А она — как знала — так волновалась об этой могиле. Особенно, когда стали по всей стране отыскивать захоронения, приглядывать за ними, находить имена. Ей казалось, что те парни, которых она на полуторке возила к их последнему дому, там, на Стрелке, как сироты. Она сначала взрослела, теперь уж и постарела, а они для нее оставались хлопцами…

Посмотрела она, значит, на пустое место, где раньше была могила, и спросила:

— А ребята где?

Ее сначала не поняли. Как-то непривычно, будто не об умерших, а об отлучившихся на короткий срок, она спрашивала. Потом ответили:

— В Геническ перевезли. Там хорошо похоронили.

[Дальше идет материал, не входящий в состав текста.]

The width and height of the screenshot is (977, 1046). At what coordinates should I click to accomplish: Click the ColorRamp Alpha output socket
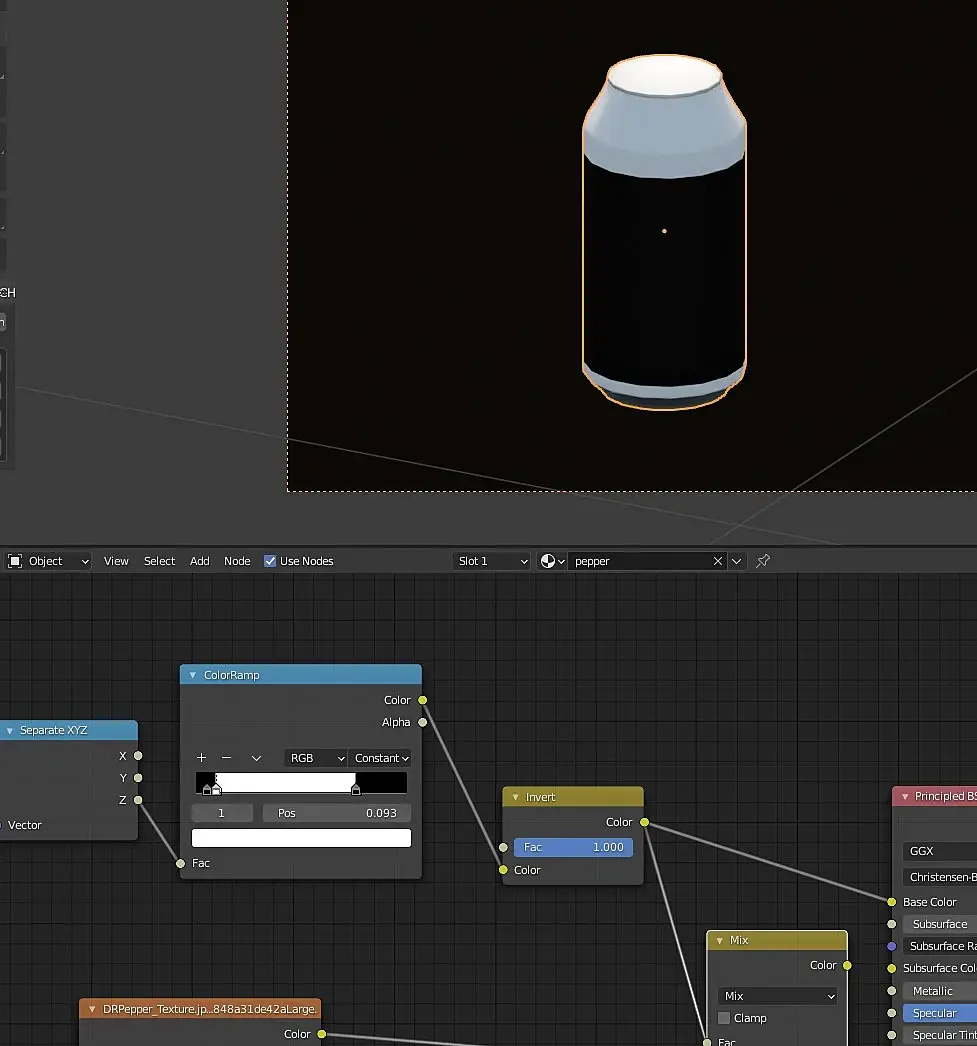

Успокоилась. И все-таки не совсем успокоилась. Почему-то ей казалось: солдату легче лежать в той земле, которую он лично защищал…

Вот то, что касается Арабатской стрелки. А потом начались испытания еще более трудные. Опять-таки в качестве шофера они участвовала в первом Керченском десанте. Опять возила и живых, и мертвых, и что скажут.

А потом отступление, окружение в Сальских степях…

На Стрелке тоже было страшно, нашим тоже приходилось туго, но там был какой-то взмах, взлет сил. И там были свои, домашние места, отступление не зашло еще так далеко.

…Из окружения Паша Анощенко так и не вышла, вернулась на Керченский полуостров. К себе, на Сольпром, пойти побоялась: сказали ей, что тамошний полицай держит у себя в столе очерк из воинской газеты. Тот самый очерк, что написал о ней сразу же по горячим следам Константин Симонов.

Была в этом очерке гордость и радость, стало горе…

Было невозможно даже представить, что к тем строчкам или даже не к строчкам, а к той молодой, задорной и в общем, счастливой девочке-шоферке притрагиваются грязные, проклятые полицейские руки.

Паша уже стала как бы отделять себя сегодняшнюю от той, что была на Стрелке, от той, о которой собирался написать книгу сражавшийся рядом капитан Дудник, о той, о которой был симоновский очерк в "Красной звезде". Но старалась вести себя так, чтоб быть достойной Паши-шоферки.